Efficacy and Safety of Finerenone in Type 2 Diabetes: A Pooled Analysis of Trials ofHeart Failure and Chronic Kidney Disease
Objective: To evaluate the efficacy and safety of finerenone, a non-steroidal mineralocorticoid receptor antagonist, in individuals with type 2 diabetes (T2D) and either chronic kidney disease (CKD) or heart failure with mildly reduced or preserved ejection fraction (HFmrEF/HFpEF).
Research Design and Methods: In this prespecified participant-level pooled analysis of all phase III clinical trials evaluating finerenone versus placebo conducted to date (FINE-HEART), the safety and efficacy of finerenone was evaluated among participants with a history of T2D. Treatment effects on the primary outcome of cardiovascular death and other secondary outcomes were evaluated according to baseline glycated hemoglobin (HbA1c) and glucose-lowering therapy (GLT) regimen using stratified Cox proportional hazards models.

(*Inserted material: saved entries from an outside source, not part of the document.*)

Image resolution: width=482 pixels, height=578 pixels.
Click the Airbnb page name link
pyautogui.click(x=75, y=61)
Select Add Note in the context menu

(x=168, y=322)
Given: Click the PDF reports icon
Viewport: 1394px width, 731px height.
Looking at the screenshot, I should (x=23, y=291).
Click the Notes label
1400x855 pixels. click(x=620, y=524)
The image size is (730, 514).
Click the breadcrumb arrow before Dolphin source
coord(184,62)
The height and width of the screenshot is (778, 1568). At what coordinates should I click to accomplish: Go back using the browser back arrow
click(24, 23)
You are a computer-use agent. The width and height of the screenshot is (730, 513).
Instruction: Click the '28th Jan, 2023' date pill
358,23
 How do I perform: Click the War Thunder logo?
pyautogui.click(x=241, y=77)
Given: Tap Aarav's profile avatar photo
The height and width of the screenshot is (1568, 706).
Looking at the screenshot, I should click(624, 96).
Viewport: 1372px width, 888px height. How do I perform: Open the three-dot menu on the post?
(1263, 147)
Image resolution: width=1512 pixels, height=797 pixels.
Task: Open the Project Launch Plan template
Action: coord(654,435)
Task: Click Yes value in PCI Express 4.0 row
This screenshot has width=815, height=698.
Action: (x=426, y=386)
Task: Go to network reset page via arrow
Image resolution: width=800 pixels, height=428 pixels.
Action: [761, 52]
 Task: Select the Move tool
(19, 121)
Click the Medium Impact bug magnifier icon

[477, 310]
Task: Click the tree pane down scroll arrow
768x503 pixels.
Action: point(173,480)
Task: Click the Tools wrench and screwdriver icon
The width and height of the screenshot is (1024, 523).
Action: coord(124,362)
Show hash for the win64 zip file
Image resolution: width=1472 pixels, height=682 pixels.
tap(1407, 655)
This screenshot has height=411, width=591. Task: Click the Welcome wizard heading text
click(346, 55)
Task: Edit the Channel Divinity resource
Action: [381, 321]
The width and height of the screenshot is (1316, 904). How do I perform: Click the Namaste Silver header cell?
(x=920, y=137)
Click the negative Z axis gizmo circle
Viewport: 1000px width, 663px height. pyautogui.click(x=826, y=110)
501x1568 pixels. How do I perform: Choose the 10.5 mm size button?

Results: Of 18,991 FINE-HEART participants, 15,365 (80.9%) had T2D and available HbA1c at baseline (mean age, 66±10 years; 32% women; mean HbA1c, 7.6±1.4%). The most common GLT regimens were insulin alone (n=2,652), insulin and metformin (n=2,005), metformin alone (n=1,616), metformin and sulfonylurea (n=1,039), and “other” (n=8,117; including SGLT2i and GLP-1RA). Over a median follow-up of 2.9 years, treatment effects of finerenone vs. placebo on cardiovascular death were consistent across baseline HbA1c (Pinteraction=0.75) and GLT regimen (Pinteraction=0.46). Finerenone consistently reduced the kidney composite outcome, HF hospitalization, major adverse cardiovascular events, and all-cause mortality, irrespective of baseline HbA1c and GLT regimen. Treatment effects of finerenone were also consistent across number of background GLTs and irrespective of concomitant treatment with a SGLT2i or GLP-1RA.
Conclusions: Finerenone consistently reduced morbidity and mortality in individuals with T2D across a broad range of glycemia and glucose-lowering regimens.